- Drugmaker tumbles most on record on weaker profit outlook
- Commodities producers reverse losses to pare S&P/TSX declines
Canadian stocks fell a second day as Valeant Pharmaceuticals International Inc. tumbled the most on record after giving its sales forecast missed estimates and the company warned it risked violating its debt terms.
The Standard & Poor’s/TSX Composite Index declined 0.6 percent to 13,400.31 at 4 p.m. in Toronto, paring earlier losses of as much as 1.4 percent in afternoon trading as commodities producers reversed losses. The resurgent S&P/TSX is one of the best-performing developed markets in the world this year, vying with New Zealand for the top spot, while posting returns ahead of the U.S., Germany and U.K.

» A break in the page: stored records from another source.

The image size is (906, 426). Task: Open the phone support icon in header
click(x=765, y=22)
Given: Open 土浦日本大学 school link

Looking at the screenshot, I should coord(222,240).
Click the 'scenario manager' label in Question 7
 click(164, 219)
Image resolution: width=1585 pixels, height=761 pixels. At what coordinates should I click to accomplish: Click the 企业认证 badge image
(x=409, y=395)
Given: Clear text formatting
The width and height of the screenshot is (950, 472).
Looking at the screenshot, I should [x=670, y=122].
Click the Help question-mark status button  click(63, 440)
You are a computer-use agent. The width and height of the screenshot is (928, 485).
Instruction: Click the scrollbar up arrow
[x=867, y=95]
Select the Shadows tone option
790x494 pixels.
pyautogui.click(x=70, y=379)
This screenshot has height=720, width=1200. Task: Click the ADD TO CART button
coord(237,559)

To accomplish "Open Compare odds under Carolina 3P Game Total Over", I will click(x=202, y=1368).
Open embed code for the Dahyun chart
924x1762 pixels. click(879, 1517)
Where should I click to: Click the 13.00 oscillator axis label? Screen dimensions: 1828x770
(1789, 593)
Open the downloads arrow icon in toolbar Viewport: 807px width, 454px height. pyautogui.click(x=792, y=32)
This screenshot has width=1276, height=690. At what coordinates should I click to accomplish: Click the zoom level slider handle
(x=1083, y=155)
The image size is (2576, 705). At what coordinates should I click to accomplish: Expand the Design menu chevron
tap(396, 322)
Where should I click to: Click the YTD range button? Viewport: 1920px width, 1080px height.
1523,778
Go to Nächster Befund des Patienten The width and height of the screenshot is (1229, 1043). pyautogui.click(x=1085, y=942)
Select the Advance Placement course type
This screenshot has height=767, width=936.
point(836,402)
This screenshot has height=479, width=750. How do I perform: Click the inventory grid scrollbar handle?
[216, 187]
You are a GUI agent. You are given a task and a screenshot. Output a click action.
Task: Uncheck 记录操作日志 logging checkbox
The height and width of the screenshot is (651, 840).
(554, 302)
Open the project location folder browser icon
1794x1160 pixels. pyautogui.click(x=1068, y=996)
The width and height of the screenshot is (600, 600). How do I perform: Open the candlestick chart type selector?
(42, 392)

Rallies among energy and materials producers have led to the annual gain, and shares in the benchmark S&P/TSX now trade at about 21.3 times earnings, roughly 17 percent more expensive than the valuation of the benchmark U.S. equity index, the Standard & Poor’s 500 Index, data compiled by Bloomberg show.
The rally paused Tuesday almost entirely because of a 51 percent rout in Valeant. The stock took 118 points off the index, which would have advanced if the drugmaker weren’t included. The Quebec-based company cut its 2016 forecast, reported a weak fourth quarter and said it risked breaching some of its debt agreements if it can’t file its annual report in time.
Valeant, briefly the largest company in Canada by market capitalization last year, has lost more than three-quarters of its value from an August peak as regulators and investors have scrutinized its business practices. The company has also had to grapple with an extended medical leave from Chief Executive Officer Michael Pearson, who only returned recently, while pulling its financial guidance and delaying fourth-quarter results.
Canadian shares joined a slump in global equities as investors were reminded that raw-material prices remain volatile amid uncertainty persists over stimulus efforts in Europe and economic growth in China. Oil dropped a second day as Russia signaled Iran won’t join major producers in freezing output to reduce a global glut.
Energy producers rose 0.4 percent, rebounding from an intraday loss in the final hour of trading. Oil settled 2.3 percent lower in New York as Iran has “reasonable arguments” for not joining an alliance to cap output now, Russian Energy Minister Alexander Novak said after meeting with his Iranian counterpart.
First Quantum Minerals Ltd. and Teck Resources Ltd. tumbled at least 4.4 percent as iron ore dropped a sixth day, reversing gains from a record spike, and copper led other base metals lower.